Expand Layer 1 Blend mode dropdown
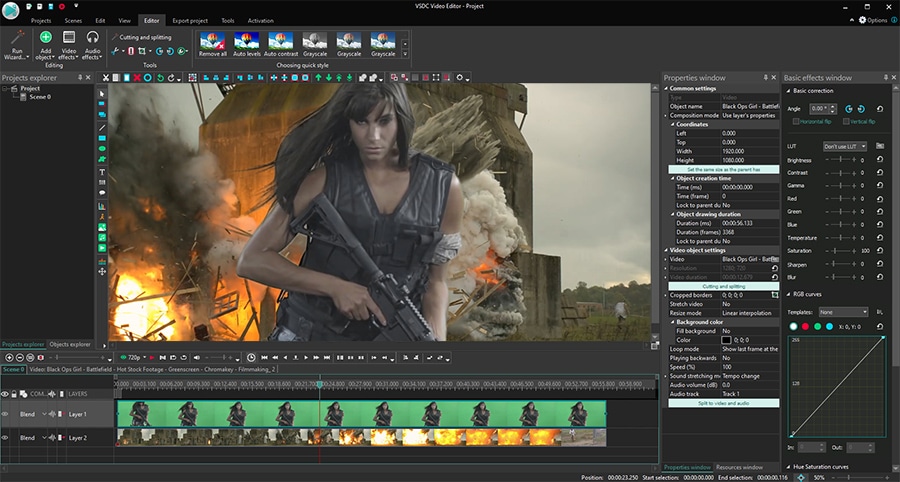[45, 414]
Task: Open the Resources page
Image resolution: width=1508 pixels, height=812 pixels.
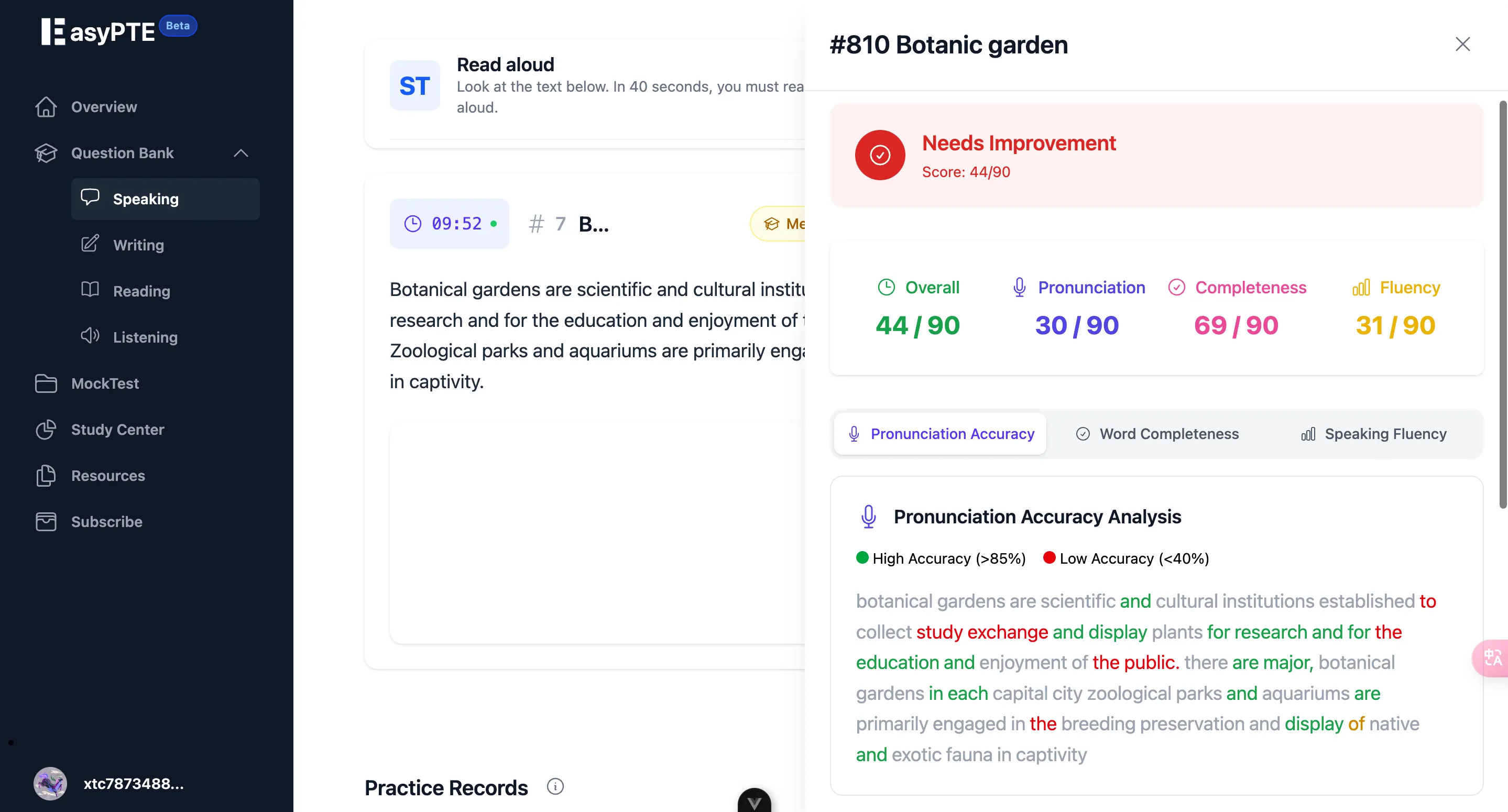Action: [x=108, y=476]
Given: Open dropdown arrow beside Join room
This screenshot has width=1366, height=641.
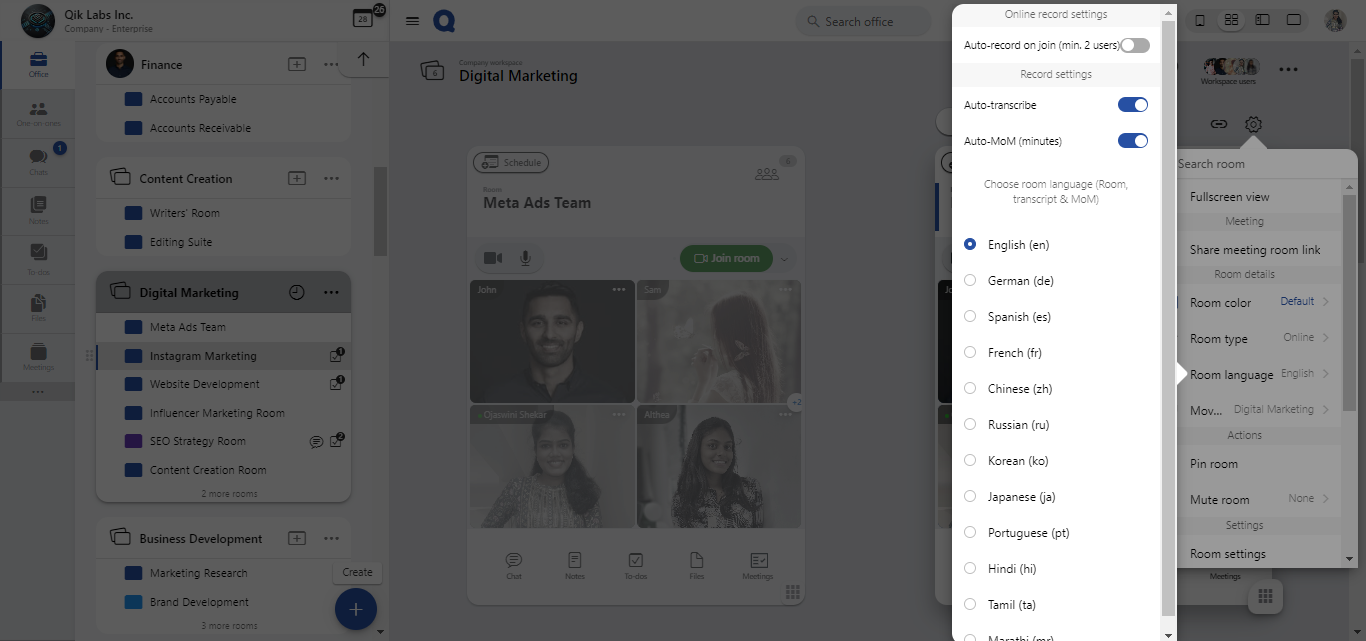Looking at the screenshot, I should pos(784,259).
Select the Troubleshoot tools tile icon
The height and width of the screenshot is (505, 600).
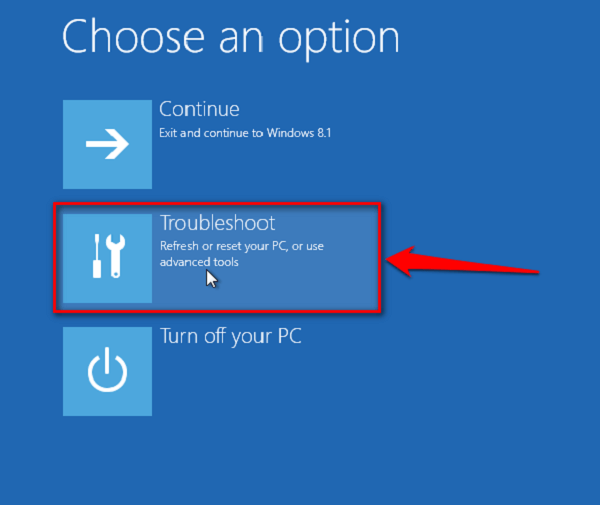[x=107, y=258]
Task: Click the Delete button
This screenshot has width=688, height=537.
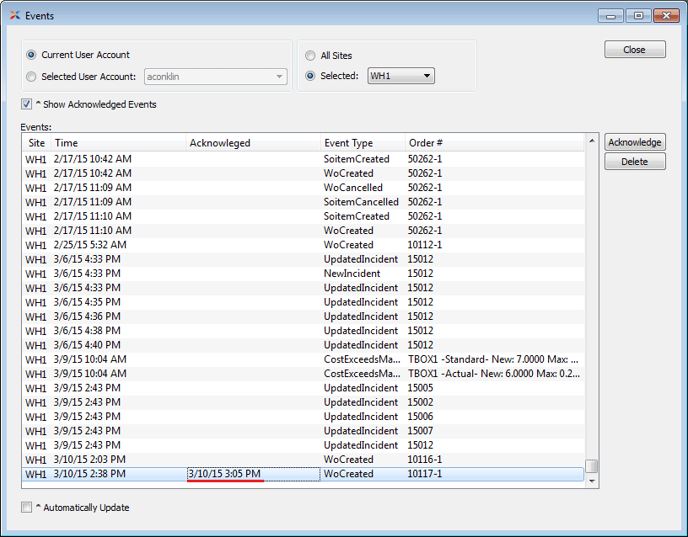Action: click(634, 161)
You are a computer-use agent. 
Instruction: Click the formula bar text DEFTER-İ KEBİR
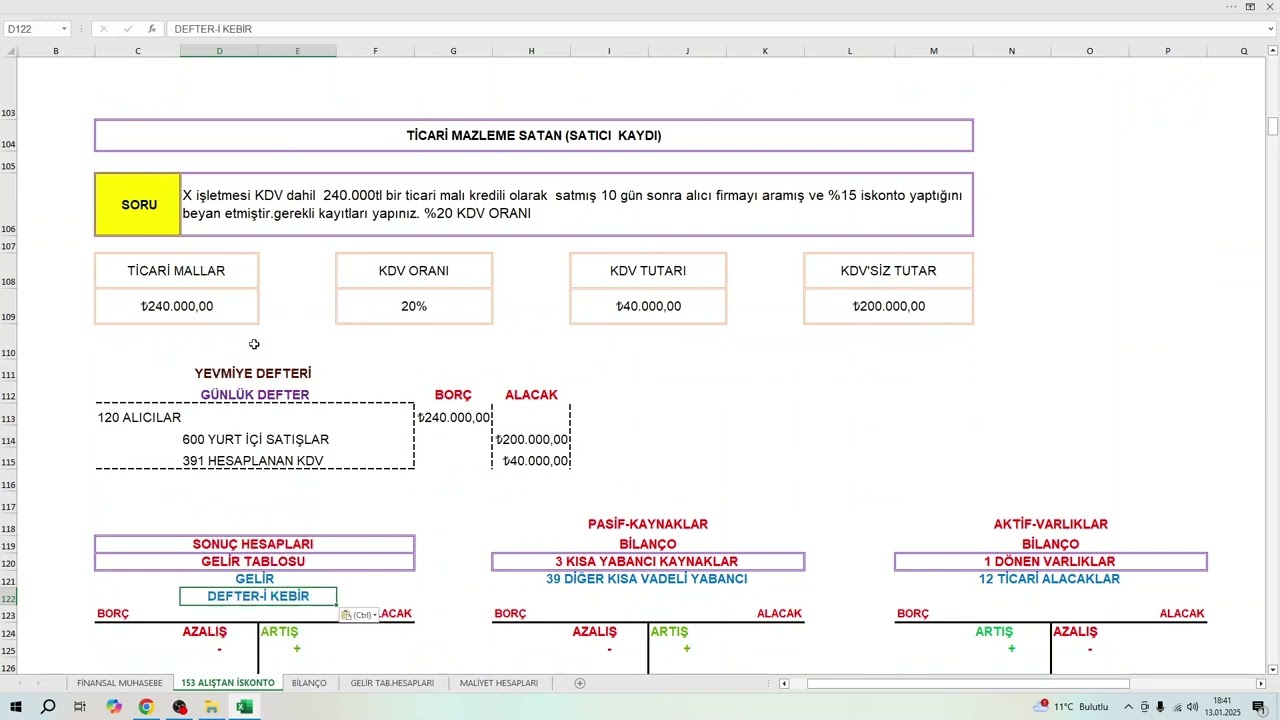[x=213, y=29]
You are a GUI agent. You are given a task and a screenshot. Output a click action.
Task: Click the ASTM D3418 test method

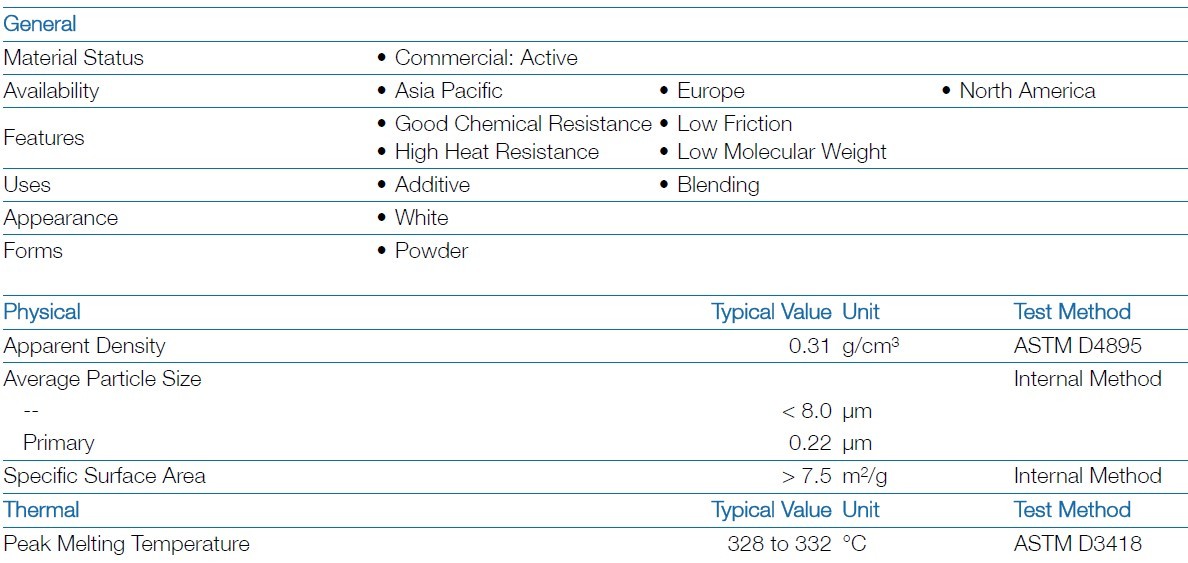click(x=1077, y=544)
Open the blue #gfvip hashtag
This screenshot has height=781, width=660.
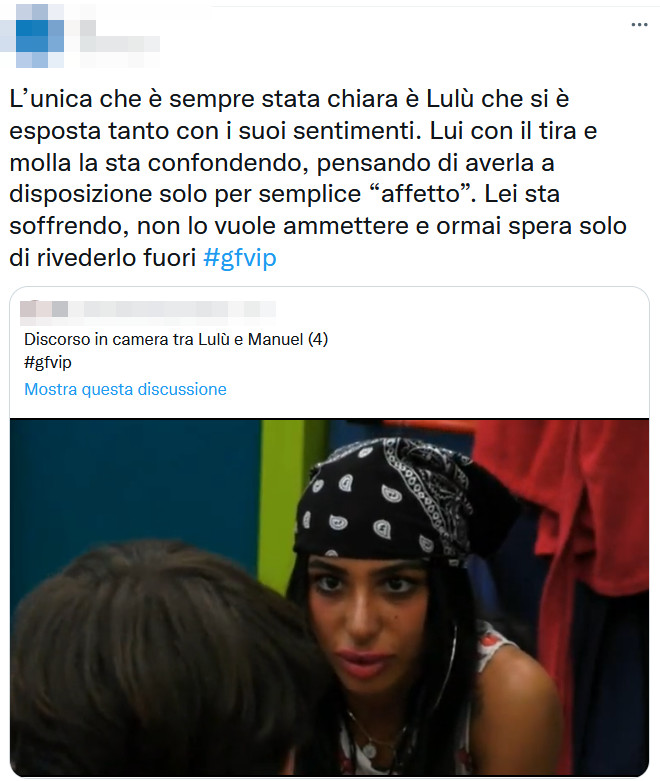[240, 258]
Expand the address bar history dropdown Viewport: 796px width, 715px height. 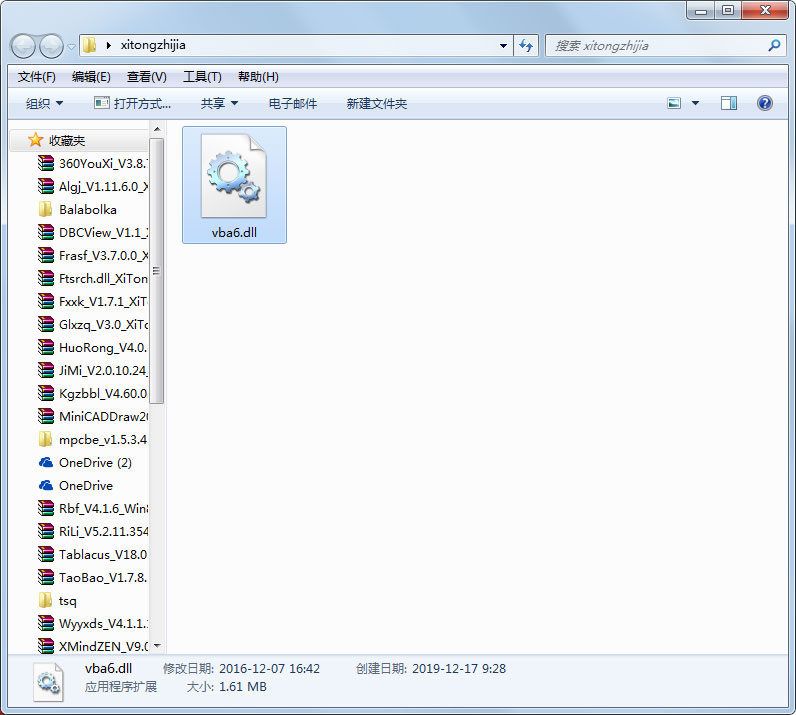coord(503,46)
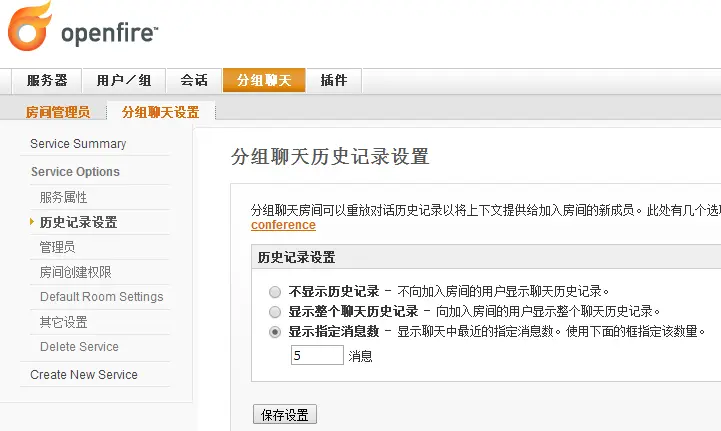Switch to the 会话 tab
721x431 pixels.
point(194,80)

--- Try it ---
Set down again, exactly, the lines of the material above from its first line to the one with "Open the blue #gfvip hashtag", inclusive. Leave the pictures out.

--- Written answer ---
Expand Layer 1 Blend mode dropdown
[45, 414]
Task: Open the Resources page
Image resolution: width=1508 pixels, height=812 pixels.
Action: [x=108, y=476]
Given: Open dropdown arrow beside Join room
This screenshot has width=1366, height=641.
Looking at the screenshot, I should pos(784,259).
Select the Troubleshoot tools tile icon
The height and width of the screenshot is (505, 600).
[x=107, y=258]
Task: Click the Delete button
This screenshot has width=688, height=537.
Action: click(634, 161)
You are a computer-use agent. 
Instruction: Click the formula bar text DEFTER-İ KEBİR
[x=213, y=29]
You are a GUI agent. You are given a task and a screenshot. Output a click action.
Task: Click the ASTM D3418 test method

click(x=1077, y=544)
Open the blue #gfvip hashtag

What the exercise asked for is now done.